Она, как слепая, притронулась к желтой папке, лежащей поверх других папок на столе, трясущимися пальцами развязала тесемки и протянула Дроздову на треть исписанный лист бумаги:
– Вы должны это прочитать… Здесь он и вам…
Он замедленно прочитал отчетливо написанный мелким бегущим почерком текст:
«Нонна, родная, со мной все происходит естественно. Жизненные силы израсходованы. Каждый вечер хочу заснуть и утром не проснуться. Надо уходить.
Там жду встречи с нашей незабвенной дочерью.
После моей смерти прошу меня отпеть в церкви Святая Троица, которую я тебе прошлым летом показывал, и похоронить рядом с Юлией на Кунцевском кладбище.
Письмо это только для тебя. Если найдешь нужным попросить содействия, обратись к Игорю Мстиславовичу или на худой случай – к Чернышеву.
Конверт с надписью «лично Дроздову» в верхнем правом ящике отдай немедленно. Прощай. Федор».
– Так. Понимаю, – выговорил глухо Дроздов и повторил вслух поразившую его завещательную фразу: «Прошу меня отпеть в церкви… и похоронить рядом с Юлией…» – Нонна Кирилловна, – проговорил он, через силу смягчая упрек, – почему же вы не выполнили просьбу покойного? Как же так?
Не вытирая слез, текущих по еще не дряблым щекам, она в ужасе, будто горячим ветром опахнувшем ее, моргала веками, неопрятно черными от размытой краски и жалкими в этой неопрятности («Для чего, для чего она подкрашивала ресницы?»), а обескровленные до синевы губы ее дрожали.
– Георгий Евгеньевич… Я ему сообщила о письме… Он сказал: «Ни в коем случае. Что касается кладбища, то Академия наук позаботится сама. Место для академика Григорьева обеспечено».
– Чернышева могу понять, – сказал сухо Дроздов. – Вас – нет.

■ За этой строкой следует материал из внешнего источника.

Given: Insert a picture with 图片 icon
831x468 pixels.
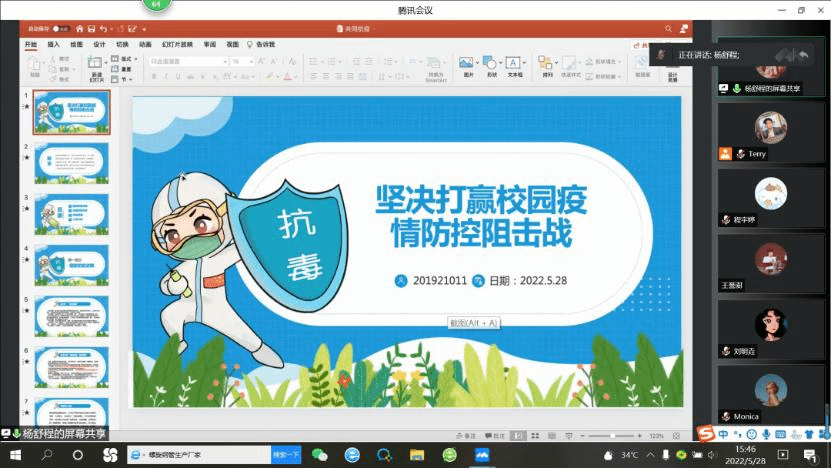Looking at the screenshot, I should pos(467,67).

– Федя не был религиозен, но он верил, верил во что-то, – говорила с торопливым оправданием Нонна Кирилловна. – Он не посвящал меня в свою веру. Только я обратила внимание вот на что. Вы посмотрите там, над тахтой, он повесил это год назад. Он часами тут простаивал…
Она вытерла слезы под веками и показала рукой на большую поставленную на стеллаж фотографию под стеклом. Там в траурных провалах галактик, в сиянии Млечного Пути горели дивными белыми кострами, алмазно пылали, расходились лучами, подобно щупальцам, неисчислимые созвездия, выстроенные в геометрические фигуры, в таинственные треугольники, квадраты, зигзаги неистово яркого, густо заполненного звездами неба, непостижимого, сплошь живого, пугающего глубиной каких-то страшных внеземных закономерностей, неподвластных пониманию смертных. Тайна вечности дышала из черноты неизмеримой жутью гибельной бездны, вселенского бессмертия за пределами земного муравьиного ничтожества, существование которого или не замечено, или снисходительно разрешено этой наивысшей всепобеждающей силой.

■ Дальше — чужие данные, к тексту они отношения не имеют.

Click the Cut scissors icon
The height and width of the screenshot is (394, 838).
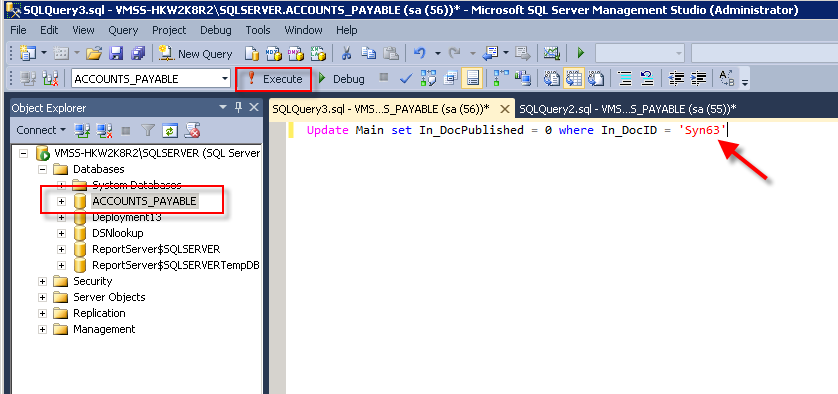[x=346, y=53]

«Как в детстве, небо всегда меня тянуло смертельной высотой. Перед этим колдовством можно стоять часами… А перед смертью молиться. В общем, я не знал Григорьева», – подумал Дроздов, испытывая щекочущий ледок в груди от неизъяснимо притягивающей власти звездного неба над тахтой.
Он молчал. Нонна Кирилловна всхлипывала, прикладывая платок к покрасневшему носу. Дождь перестал, в кабинет по-летнему тепло пробились сквозь вершины лип за окном стрелы солнца, вспыхнули на обмытых стеклах, осветили зеленый ковер, нижние этажи стеллажей, янтарно засветившиеся тиснениями старых книг, к которым не раз любовно и небезнадежно прикасался Григорьев и которые он предал своей смертью, как негласно предали и самого покойного его близкие, не исполнив его воли ухода, и, может быть, предадут и еще: рано или поздно книги эти, возможно, попадут в чужие руки букиниста.